** Provided material follows **

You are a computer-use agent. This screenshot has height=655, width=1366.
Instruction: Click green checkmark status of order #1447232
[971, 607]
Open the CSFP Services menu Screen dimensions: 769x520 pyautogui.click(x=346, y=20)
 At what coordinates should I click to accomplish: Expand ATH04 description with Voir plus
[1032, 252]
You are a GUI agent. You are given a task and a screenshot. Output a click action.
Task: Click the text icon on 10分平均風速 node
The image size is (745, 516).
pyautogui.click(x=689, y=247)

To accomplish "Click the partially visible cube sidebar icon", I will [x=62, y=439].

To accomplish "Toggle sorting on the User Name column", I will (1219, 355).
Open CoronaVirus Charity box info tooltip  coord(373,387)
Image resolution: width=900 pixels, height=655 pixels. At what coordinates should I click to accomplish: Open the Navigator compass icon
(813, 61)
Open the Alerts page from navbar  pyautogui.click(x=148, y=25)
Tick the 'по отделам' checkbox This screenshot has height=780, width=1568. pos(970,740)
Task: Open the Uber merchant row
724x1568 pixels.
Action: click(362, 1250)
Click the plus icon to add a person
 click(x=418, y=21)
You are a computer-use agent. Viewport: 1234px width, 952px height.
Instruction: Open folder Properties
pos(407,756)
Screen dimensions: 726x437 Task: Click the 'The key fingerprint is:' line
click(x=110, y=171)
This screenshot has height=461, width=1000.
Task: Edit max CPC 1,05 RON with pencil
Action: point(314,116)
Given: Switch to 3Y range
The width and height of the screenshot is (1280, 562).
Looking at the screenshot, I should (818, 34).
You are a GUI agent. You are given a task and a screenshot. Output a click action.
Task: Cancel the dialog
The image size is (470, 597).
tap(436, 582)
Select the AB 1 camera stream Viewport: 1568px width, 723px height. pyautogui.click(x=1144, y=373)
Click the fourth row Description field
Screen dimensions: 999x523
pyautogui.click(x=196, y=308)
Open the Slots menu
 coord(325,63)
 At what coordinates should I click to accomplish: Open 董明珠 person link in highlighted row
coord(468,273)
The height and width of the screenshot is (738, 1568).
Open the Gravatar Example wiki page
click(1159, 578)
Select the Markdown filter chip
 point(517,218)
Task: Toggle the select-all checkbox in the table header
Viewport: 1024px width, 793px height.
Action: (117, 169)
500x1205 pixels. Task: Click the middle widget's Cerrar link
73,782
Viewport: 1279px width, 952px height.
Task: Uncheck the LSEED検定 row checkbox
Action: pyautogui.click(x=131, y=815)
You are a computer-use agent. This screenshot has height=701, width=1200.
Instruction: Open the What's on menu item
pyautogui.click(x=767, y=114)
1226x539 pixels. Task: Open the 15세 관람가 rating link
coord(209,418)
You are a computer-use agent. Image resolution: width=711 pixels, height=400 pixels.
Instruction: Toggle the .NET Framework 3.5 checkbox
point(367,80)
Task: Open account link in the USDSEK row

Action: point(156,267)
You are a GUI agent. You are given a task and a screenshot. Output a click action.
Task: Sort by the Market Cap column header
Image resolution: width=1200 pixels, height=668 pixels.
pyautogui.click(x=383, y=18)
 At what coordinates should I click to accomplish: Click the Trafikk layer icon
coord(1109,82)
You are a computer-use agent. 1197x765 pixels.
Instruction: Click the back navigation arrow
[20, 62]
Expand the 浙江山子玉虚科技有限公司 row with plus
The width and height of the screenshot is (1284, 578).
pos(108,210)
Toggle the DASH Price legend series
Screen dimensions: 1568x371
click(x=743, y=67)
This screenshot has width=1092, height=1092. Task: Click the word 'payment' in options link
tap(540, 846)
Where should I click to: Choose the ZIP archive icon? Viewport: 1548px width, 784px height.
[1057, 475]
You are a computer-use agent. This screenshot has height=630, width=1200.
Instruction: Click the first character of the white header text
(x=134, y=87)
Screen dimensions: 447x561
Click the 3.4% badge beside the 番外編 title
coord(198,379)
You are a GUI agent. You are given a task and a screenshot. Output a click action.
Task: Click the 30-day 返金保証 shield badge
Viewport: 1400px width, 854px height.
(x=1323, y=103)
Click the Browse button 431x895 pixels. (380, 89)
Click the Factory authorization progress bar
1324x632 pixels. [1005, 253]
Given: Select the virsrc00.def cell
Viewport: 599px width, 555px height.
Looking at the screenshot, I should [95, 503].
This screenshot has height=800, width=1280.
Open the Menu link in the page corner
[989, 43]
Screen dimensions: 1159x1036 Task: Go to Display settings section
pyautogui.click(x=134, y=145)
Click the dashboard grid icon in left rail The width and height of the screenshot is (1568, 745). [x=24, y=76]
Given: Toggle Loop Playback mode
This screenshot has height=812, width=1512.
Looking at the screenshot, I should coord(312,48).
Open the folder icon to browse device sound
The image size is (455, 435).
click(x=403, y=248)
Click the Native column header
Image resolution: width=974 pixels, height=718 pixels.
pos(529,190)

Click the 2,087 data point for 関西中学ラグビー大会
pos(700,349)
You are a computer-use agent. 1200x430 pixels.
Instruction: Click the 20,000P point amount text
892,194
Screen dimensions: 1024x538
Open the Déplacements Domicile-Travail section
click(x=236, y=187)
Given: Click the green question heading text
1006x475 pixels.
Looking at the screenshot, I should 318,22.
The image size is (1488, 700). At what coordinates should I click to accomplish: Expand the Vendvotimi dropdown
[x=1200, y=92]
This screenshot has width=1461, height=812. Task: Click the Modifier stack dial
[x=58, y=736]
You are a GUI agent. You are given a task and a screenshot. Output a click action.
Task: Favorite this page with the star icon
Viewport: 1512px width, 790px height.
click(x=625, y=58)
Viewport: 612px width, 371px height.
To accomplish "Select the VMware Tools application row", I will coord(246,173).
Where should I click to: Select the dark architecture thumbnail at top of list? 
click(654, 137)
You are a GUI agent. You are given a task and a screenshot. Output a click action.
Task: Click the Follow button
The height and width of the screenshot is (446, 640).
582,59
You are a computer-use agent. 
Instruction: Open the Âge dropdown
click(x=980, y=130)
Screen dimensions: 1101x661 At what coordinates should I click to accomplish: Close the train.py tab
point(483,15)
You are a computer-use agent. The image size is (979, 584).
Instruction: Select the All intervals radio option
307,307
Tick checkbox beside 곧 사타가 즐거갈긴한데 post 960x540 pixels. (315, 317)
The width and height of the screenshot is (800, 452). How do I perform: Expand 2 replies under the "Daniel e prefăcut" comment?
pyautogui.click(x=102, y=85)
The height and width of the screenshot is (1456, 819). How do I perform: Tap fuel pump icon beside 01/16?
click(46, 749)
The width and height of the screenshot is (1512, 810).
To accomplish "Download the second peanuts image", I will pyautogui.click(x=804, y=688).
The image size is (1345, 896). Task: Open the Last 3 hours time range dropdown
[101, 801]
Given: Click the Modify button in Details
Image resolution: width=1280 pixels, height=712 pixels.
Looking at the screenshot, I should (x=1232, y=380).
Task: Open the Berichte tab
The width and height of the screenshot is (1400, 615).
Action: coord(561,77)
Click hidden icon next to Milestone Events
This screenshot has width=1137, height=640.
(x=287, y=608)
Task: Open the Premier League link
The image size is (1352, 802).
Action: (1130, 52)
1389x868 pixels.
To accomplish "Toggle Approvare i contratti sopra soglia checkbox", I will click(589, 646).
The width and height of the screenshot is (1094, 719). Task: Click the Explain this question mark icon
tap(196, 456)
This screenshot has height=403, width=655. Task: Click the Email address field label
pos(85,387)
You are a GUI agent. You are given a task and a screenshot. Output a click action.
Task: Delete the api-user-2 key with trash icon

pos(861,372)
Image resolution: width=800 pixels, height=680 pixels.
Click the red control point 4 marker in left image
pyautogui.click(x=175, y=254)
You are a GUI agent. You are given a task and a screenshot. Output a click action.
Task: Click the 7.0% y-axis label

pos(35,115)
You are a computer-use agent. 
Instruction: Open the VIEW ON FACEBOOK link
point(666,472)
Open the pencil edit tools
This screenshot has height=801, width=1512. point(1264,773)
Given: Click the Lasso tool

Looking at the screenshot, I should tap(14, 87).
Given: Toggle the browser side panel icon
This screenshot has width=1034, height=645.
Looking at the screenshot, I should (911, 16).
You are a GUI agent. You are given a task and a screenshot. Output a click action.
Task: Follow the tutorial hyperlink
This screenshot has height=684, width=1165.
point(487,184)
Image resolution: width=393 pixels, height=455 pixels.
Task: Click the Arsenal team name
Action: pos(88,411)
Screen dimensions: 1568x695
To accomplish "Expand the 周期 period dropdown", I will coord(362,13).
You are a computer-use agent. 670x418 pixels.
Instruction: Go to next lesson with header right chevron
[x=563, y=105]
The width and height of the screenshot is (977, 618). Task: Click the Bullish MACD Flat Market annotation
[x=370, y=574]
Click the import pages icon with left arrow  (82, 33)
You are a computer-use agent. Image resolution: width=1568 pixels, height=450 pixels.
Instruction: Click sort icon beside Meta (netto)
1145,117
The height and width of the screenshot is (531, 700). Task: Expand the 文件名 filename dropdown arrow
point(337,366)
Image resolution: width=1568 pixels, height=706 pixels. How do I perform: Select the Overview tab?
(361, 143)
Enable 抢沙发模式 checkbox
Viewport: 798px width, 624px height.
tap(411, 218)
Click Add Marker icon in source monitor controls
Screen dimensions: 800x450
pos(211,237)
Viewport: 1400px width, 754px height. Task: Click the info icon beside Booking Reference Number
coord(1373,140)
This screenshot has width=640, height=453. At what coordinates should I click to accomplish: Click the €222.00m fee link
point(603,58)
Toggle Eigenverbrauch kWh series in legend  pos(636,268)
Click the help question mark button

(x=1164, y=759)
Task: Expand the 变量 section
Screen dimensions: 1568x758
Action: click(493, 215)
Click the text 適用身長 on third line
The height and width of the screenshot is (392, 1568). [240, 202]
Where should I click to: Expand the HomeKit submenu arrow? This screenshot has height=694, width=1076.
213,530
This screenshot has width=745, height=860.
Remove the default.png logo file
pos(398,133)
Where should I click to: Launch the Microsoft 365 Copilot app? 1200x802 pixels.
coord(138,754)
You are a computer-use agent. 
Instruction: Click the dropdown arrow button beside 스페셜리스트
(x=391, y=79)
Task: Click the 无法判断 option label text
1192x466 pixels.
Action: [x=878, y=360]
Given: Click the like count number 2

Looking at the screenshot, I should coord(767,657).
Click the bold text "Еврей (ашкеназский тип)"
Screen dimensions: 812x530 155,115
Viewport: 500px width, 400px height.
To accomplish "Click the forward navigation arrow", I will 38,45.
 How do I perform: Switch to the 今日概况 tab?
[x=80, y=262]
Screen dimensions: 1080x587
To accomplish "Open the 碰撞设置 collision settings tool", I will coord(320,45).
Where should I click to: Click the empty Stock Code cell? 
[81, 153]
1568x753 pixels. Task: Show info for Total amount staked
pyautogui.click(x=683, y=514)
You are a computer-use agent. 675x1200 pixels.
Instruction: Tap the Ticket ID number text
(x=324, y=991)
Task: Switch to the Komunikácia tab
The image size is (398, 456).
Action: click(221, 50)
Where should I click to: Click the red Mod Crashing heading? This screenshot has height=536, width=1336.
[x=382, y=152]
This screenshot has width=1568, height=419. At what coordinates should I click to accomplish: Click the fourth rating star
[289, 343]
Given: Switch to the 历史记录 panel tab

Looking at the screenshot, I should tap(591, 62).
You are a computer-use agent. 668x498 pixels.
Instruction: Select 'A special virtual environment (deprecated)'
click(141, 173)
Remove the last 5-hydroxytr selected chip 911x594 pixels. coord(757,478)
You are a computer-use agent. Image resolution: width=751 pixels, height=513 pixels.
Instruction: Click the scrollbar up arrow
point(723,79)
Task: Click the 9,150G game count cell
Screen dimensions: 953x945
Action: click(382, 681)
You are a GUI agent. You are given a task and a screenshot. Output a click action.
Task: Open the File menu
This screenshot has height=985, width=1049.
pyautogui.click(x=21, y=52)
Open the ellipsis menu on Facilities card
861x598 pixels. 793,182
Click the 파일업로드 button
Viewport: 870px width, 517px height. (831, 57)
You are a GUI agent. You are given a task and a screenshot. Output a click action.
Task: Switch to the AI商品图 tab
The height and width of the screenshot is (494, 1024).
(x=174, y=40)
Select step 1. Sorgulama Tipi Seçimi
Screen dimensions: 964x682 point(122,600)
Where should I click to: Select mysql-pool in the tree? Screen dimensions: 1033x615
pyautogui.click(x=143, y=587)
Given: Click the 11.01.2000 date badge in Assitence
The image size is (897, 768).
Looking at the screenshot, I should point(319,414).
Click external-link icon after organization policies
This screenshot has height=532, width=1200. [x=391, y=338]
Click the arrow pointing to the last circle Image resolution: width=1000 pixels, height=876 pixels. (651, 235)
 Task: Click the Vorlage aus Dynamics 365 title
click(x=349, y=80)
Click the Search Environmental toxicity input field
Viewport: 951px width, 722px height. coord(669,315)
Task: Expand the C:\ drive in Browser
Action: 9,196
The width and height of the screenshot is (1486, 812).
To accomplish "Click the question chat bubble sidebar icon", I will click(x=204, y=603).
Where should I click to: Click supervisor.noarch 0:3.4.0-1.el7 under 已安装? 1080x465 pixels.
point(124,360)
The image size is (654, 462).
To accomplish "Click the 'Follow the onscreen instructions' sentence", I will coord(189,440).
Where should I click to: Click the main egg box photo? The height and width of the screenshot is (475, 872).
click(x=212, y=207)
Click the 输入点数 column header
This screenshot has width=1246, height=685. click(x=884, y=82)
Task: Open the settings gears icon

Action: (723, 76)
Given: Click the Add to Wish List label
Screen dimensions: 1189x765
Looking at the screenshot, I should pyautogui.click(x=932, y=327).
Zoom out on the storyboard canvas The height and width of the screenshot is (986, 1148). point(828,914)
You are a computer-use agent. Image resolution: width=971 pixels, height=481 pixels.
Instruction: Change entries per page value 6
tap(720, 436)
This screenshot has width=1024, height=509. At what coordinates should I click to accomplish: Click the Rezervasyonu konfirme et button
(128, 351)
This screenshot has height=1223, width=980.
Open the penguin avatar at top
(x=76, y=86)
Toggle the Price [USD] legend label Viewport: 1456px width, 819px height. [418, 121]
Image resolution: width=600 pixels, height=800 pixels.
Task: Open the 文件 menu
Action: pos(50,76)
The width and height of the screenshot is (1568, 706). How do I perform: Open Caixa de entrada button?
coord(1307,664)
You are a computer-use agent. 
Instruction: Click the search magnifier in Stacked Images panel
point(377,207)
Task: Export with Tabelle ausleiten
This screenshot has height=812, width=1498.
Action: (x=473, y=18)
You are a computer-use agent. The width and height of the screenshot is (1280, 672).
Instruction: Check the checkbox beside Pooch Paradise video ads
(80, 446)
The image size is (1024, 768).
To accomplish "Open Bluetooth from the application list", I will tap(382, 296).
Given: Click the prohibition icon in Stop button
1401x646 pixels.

** End of Provided material **

__Task details__: The reply should hold only the lines from the top of the records through the line that has "Open the CSFP", each one exact.

__Written response__:
You are a computer-use agent. This screenshot has height=655, width=1366.
Instruction: Click green checkmark status of order #1447232
[971, 607]
Open the CSFP Services menu Screen dimensions: 769x520 pyautogui.click(x=346, y=20)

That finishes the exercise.